Good catch!  Thanks!  Will change this in the next version.

Best Regards,
Huang, Ying

>> +	int nr_pages;
>> +	struct folio *folio, *folio2;
>> +	LIST_HEAD(folios);
>> +	LIST_HEAD(ret_folios);
>> +	struct migrate_pages_stats stats;
>> +

[snip]

^ permalink raw reply	[flat|nested] 39+ messages in thread

* Re: [PATCH 5/8] migrate_pages: batch _unmap and _move
  2023-01-03 19:01   ` Zi Yan
@ 2023-01-04  0:34     ` Huang, Ying
  0 siblings, 0 replies; 39+ messages in thread
From: Huang, Ying @ 2023-01-04  0:34 UTC (permalink / raw)
  To: Zi Yan
  Cc: Andrew Morton, linux-mm, linux-kernel, Yang Shi, Baolin Wang,
	Oscar Salvador, Matthew Wilcox, Bharata B Rao, Alistair Popple,
	haoxin

Zi Yan <ziy@nvidia.com> writes:

> On 26 Dec 2022, at 19:28, Huang Ying wrote:
>
>> In this patch the _unmap and _move stage of the folio migration is
>> batched.  That for, previously, it is,
>>
>>   for each folio
>>     _unmap()
>>     _move()
>>
>> Now, it is,
>>
>>   for each folio
>>     _unmap()
>>   for each folio
>>     _move()
>
> Also worth adding some notes here, we need extra code to undo the _unmap()
> if _move() fails. Andrew has asked for comments on *_undo_src/dst(),
> but I think it would be better to provide a high level new workflow,
> in the form of pseudo code, in git log and the comment for migrate_pages().
> The extra cleanup code for a failed _move() with a previously successful
> _unmap() might not be obvious to everyone.

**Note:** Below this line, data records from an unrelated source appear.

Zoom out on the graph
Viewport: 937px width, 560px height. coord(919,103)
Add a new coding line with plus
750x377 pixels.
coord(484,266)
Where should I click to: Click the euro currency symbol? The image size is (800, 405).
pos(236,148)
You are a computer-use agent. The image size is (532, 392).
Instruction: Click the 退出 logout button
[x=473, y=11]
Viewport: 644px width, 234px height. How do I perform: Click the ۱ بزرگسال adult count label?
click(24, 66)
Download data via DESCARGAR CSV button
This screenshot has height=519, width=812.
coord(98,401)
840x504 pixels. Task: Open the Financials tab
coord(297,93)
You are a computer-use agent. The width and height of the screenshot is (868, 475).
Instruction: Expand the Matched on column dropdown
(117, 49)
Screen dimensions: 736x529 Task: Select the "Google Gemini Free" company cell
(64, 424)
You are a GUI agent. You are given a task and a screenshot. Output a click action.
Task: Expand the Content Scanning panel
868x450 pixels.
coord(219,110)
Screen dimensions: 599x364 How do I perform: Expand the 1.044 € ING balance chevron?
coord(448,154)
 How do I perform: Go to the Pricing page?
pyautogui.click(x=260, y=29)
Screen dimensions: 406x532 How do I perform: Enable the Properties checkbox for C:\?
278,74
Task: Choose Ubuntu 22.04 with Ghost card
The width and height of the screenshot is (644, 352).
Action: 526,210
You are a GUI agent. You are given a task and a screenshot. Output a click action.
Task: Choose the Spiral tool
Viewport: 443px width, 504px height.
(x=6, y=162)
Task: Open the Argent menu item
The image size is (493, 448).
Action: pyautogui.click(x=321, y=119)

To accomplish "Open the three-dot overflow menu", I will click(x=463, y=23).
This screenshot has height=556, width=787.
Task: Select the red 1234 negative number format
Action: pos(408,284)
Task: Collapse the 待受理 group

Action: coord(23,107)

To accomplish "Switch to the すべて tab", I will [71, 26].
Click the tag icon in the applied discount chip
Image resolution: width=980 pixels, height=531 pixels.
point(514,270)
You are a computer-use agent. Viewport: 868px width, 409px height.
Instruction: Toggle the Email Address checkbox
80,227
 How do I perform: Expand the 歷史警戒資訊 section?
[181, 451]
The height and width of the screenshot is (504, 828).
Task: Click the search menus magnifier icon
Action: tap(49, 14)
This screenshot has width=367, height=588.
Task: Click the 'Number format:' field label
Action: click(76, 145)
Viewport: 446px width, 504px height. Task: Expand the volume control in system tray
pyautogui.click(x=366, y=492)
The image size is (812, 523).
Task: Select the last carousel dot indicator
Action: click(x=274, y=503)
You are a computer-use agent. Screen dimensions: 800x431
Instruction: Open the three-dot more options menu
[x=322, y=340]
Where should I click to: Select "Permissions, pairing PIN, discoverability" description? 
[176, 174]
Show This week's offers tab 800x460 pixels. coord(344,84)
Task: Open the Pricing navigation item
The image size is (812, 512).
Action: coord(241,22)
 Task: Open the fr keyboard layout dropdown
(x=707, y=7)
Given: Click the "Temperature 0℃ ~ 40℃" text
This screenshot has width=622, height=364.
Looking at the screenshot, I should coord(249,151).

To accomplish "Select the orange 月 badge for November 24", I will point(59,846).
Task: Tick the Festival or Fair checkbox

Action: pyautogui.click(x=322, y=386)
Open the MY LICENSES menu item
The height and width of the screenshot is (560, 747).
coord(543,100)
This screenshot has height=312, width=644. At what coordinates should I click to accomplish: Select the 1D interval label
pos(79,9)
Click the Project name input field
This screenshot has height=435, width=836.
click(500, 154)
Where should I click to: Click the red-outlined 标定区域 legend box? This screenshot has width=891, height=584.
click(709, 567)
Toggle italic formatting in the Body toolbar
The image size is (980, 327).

Here, I removed the detailed error processing to make it easier to
understand the basic flow changing.  So, I would rather to keep the
pseudo code here as simple as possible and keep the detailed flow in the
diff below.

Best Regards,
Huang, Ying

>>
>> Based on this, we can batch the TLB flushing and use some hardware
>> accelerator to copy folios between batched _unmap and batched _move
>> stages.
>>

[snip]

^ permalink raw reply	[flat|nested] 39+ messages in thread

* Re: [PATCH 6/8] migrate_pages: move migrate_folio_done() and migrate_folio_unmap()
  2023-01-03 19:02   ` Zi Yan
@ 2023-01-04  1:26     ` Huang, Ying
  0 siblings, 0 replies; 39+ messages in thread
From: Huang, Ying @ 2023-01-04  1:26 UTC (permalink / raw)
  To: Zi Yan
  Cc: Andrew Morton, linux-mm, linux-kernel, Yang Shi, Baolin Wang,
	Oscar Salvador, Matthew Wilcox, Bharata B Rao, Alistair Popple,
	haoxin

Zi Yan <ziy@nvidia.com> writes:

> On 26 Dec 2022, at 19:28, Huang Ying wrote:
>
>> Just move the position of 2 functions.  There's no any functionality
>> change.  This is to make it easier to review the next patch via
>> putting code near its position in the next patch.
>
> This probably can be merged into prior patches.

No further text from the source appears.